▸ **Task to carry out**
Please swap every "GUI agent" in the rows for "UI assistant" and leave everything else unchanged.

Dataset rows

┌──

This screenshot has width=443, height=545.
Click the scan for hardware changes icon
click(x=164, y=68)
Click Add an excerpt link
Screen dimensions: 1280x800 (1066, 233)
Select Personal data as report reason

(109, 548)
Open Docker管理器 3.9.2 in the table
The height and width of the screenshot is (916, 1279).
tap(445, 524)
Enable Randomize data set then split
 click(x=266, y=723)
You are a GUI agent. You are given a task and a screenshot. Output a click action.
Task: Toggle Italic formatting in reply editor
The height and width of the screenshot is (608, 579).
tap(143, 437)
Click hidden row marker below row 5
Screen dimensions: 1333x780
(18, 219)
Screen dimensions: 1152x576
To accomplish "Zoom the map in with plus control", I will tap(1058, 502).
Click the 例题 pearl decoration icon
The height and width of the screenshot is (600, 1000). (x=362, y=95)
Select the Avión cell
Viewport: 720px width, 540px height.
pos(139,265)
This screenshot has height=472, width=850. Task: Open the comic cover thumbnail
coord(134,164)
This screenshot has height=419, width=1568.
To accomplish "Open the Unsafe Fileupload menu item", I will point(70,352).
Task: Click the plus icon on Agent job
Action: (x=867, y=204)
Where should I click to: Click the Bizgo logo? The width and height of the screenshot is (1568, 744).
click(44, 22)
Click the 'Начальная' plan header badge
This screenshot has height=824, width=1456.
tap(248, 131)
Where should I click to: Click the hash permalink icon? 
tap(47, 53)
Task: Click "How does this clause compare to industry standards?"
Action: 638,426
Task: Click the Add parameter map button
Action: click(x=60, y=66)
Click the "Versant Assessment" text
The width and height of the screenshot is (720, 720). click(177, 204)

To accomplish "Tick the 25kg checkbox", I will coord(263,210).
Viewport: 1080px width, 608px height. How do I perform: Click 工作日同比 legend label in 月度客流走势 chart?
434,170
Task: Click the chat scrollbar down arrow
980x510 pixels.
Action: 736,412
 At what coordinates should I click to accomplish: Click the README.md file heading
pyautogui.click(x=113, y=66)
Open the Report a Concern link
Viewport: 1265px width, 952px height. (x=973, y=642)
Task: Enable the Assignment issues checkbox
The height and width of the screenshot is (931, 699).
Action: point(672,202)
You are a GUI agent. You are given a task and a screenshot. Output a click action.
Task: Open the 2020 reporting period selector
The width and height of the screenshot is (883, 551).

└──

▸ **Written solution**
This screenshot has width=443, height=545.
Click the scan for hardware changes icon
click(x=164, y=68)
Click Add an excerpt link
Screen dimensions: 1280x800 (1066, 233)
Select Personal data as report reason

(109, 548)
Open Docker管理器 3.9.2 in the table
The height and width of the screenshot is (916, 1279).
tap(445, 524)
Enable Randomize data set then split
 click(x=266, y=723)
You are a UI assistant. You are given a task and a screenshot. Output a click action.
Task: Toggle Italic formatting in reply editor
The height and width of the screenshot is (608, 579).
tap(143, 437)
Click hidden row marker below row 5
Screen dimensions: 1333x780
(18, 219)
Screen dimensions: 1152x576
To accomplish "Zoom the map in with plus control", I will tap(1058, 502).
Click the 例题 pearl decoration icon
The height and width of the screenshot is (600, 1000). (x=362, y=95)
Select the Avión cell
Viewport: 720px width, 540px height.
pos(139,265)
This screenshot has height=472, width=850. Task: Open the comic cover thumbnail
coord(134,164)
This screenshot has height=419, width=1568.
To accomplish "Open the Unsafe Fileupload menu item", I will point(70,352).
Task: Click the plus icon on Agent job
Action: (x=867, y=204)
Where should I click to: Click the Bizgo logo? The width and height of the screenshot is (1568, 744).
click(44, 22)
Click the 'Начальная' plan header badge
This screenshot has height=824, width=1456.
tap(248, 131)
Where should I click to: Click the hash permalink icon? 
tap(47, 53)
Task: Click "How does this clause compare to industry standards?"
Action: 638,426
Task: Click the Add parameter map button
Action: click(x=60, y=66)
Click the "Versant Assessment" text
The width and height of the screenshot is (720, 720). click(177, 204)

To accomplish "Tick the 25kg checkbox", I will coord(263,210).
Viewport: 1080px width, 608px height. How do I perform: Click 工作日同比 legend label in 月度客流走势 chart?
434,170
Task: Click the chat scrollbar down arrow
980x510 pixels.
Action: 736,412
 At what coordinates should I click to accomplish: Click the README.md file heading
pyautogui.click(x=113, y=66)
Open the Report a Concern link
Viewport: 1265px width, 952px height. (x=973, y=642)
Task: Enable the Assignment issues checkbox
The height and width of the screenshot is (931, 699).
Action: point(672,202)
You are a UI assistant. You are given a task and a screenshot. Output a click action.
Task: Open the 2020 reporting period selector
The width and height of the screenshot is (883, 551).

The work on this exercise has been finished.